**Task to complete**
Starting at the line with "Reject non-essential (93, 2525)", set down each line of the entries below through the last one, exactly as it stands.

[[ Given information open ]]

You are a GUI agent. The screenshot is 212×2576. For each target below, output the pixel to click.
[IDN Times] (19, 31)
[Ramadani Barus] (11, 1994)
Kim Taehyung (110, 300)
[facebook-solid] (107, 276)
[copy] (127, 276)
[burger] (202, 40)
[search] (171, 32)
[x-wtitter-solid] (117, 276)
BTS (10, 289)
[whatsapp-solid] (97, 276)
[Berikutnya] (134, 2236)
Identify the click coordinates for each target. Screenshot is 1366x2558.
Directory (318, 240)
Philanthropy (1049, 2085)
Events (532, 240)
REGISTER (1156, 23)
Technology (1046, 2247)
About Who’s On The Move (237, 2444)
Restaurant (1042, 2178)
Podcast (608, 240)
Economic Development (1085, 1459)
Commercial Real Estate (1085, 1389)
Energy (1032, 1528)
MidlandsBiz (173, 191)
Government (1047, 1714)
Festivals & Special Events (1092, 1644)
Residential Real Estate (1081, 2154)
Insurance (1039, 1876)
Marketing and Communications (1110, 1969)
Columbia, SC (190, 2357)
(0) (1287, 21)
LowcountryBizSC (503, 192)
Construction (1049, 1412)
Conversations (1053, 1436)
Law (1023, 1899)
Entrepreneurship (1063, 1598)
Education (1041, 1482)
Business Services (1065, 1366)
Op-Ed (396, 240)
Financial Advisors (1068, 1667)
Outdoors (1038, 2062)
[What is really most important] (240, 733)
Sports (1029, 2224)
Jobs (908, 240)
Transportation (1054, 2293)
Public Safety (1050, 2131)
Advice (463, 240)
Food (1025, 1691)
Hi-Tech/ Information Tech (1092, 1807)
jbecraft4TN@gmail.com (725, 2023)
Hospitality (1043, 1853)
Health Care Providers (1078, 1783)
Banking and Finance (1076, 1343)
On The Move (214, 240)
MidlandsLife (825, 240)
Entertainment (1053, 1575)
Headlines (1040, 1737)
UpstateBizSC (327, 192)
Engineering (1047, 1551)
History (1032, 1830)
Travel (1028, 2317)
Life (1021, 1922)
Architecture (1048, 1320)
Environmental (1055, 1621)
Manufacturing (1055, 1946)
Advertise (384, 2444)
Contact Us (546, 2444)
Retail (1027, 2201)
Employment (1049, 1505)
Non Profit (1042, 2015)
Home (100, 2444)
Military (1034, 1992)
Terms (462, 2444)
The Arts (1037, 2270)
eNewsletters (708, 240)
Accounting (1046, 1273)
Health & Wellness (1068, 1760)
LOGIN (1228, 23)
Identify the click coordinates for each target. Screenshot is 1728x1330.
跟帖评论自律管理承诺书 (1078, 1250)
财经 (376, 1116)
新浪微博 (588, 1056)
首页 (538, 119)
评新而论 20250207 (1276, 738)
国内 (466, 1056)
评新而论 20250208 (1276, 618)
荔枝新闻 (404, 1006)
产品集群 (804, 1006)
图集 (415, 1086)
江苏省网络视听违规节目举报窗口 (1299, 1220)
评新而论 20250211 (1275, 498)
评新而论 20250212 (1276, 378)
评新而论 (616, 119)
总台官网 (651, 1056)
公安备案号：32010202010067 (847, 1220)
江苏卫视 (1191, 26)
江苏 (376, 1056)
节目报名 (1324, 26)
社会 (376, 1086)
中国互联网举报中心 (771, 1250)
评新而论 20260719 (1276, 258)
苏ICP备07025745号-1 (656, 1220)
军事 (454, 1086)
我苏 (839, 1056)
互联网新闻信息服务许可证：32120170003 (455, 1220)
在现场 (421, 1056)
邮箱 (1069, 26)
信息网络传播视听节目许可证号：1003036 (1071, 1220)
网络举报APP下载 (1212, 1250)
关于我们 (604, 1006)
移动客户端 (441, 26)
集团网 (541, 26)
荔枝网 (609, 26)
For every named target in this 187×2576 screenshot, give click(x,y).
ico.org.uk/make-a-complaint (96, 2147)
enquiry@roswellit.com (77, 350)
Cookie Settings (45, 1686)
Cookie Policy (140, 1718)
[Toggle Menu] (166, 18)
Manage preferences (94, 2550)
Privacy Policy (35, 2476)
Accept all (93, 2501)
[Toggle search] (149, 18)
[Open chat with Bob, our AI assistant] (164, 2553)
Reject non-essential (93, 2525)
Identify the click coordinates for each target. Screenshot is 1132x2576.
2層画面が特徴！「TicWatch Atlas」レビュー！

[[ Given information closed ]]

**Completed task**
Reject non-essential (93, 2525)
Identify the click coordinates for each target. Screenshot is 1132x2576.
2層画面が特徴！「TicWatch Atlas」レビュー！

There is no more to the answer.